A Data Frame Abstraction Layer for SparkR

Slides PDF Video

The data frame is a fundamental construct in R programming and is one of the primary reasons why R has become such a popular language for data analysis. In Spark 1.3, SparkSQL received its own implementation of the data frame concept which extends the SchemaRDD with additional methods that enable more intuitive data manipulation. The similarities between R’s data frame and its analogue in SparkSQL represent a clear opportunity for development within the SparkR project. A natural, and proven, path forward is to create R bindings to the existing Spark DataFrame API and extend it to work with R’s traditional data frame syntax. With DataFrame support, we expose new functionality that allows R programmers to quickly become proficient at working with large, distributed datasets in Spark . In this talk, we describe how this was accomplished and provide a demonstration of the enhanced functionality in SparkR.

Photo of Chris Freeman

About Chris

Chris Freeman is a Content Engineer at Alteryx and works on the development of new tools and macros for the Alteryx Desktop product. He is also one of the contributors to the SparkR project and is one of the primary developers working on Alteryx’s integration of Apache Spark via the R language. Chris holds a Master’s degree in Economics from the University of North Texas and worked as a data analyst in the marketing industry prior to joining Alteryx.

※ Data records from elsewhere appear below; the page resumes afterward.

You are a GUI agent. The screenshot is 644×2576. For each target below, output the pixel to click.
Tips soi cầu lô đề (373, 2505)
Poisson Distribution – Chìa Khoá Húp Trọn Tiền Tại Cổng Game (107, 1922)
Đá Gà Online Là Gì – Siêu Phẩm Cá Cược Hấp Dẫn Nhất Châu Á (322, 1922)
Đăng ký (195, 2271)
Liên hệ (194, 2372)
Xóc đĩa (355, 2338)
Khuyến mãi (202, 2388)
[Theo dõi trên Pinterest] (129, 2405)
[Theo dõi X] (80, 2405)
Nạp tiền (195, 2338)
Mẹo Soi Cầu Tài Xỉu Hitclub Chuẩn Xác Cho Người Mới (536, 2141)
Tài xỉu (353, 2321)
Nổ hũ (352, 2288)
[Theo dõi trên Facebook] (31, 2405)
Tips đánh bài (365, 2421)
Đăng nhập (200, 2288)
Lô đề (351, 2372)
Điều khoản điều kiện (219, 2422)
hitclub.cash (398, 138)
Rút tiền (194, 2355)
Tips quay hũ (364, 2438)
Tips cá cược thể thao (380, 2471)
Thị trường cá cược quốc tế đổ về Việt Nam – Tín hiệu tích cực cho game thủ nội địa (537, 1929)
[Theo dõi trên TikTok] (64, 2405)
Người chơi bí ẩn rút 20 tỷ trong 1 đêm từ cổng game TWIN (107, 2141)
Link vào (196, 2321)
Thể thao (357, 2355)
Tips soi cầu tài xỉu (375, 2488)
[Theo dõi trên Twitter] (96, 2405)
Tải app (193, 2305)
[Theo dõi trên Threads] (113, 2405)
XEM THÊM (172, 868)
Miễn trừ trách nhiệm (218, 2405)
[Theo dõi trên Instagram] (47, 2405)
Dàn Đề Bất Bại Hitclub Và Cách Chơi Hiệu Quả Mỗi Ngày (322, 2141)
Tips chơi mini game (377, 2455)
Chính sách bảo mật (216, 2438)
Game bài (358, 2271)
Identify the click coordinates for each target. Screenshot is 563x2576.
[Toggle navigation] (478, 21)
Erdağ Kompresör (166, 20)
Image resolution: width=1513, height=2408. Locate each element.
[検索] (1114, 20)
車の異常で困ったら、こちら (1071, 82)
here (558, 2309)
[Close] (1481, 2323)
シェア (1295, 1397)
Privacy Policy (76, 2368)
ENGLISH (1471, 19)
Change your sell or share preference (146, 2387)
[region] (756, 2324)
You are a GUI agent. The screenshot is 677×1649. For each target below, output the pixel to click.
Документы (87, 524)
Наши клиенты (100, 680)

Photo of Shivaram Venkataraman

About Shivaram

Shivaram Venkataraman is a fourth year PhD student at the University of California, Berkeley and works with Mike Franklin and Ion Stoica at the AMP Lab. He is a committer on the Apache Spark project and his research interests are in designing systems for large scale machine-learning. Before coming to Berkeley, he completed his M.S at the University of Illinois, Urbana-Champaign and worked as a Software Engineer at Google.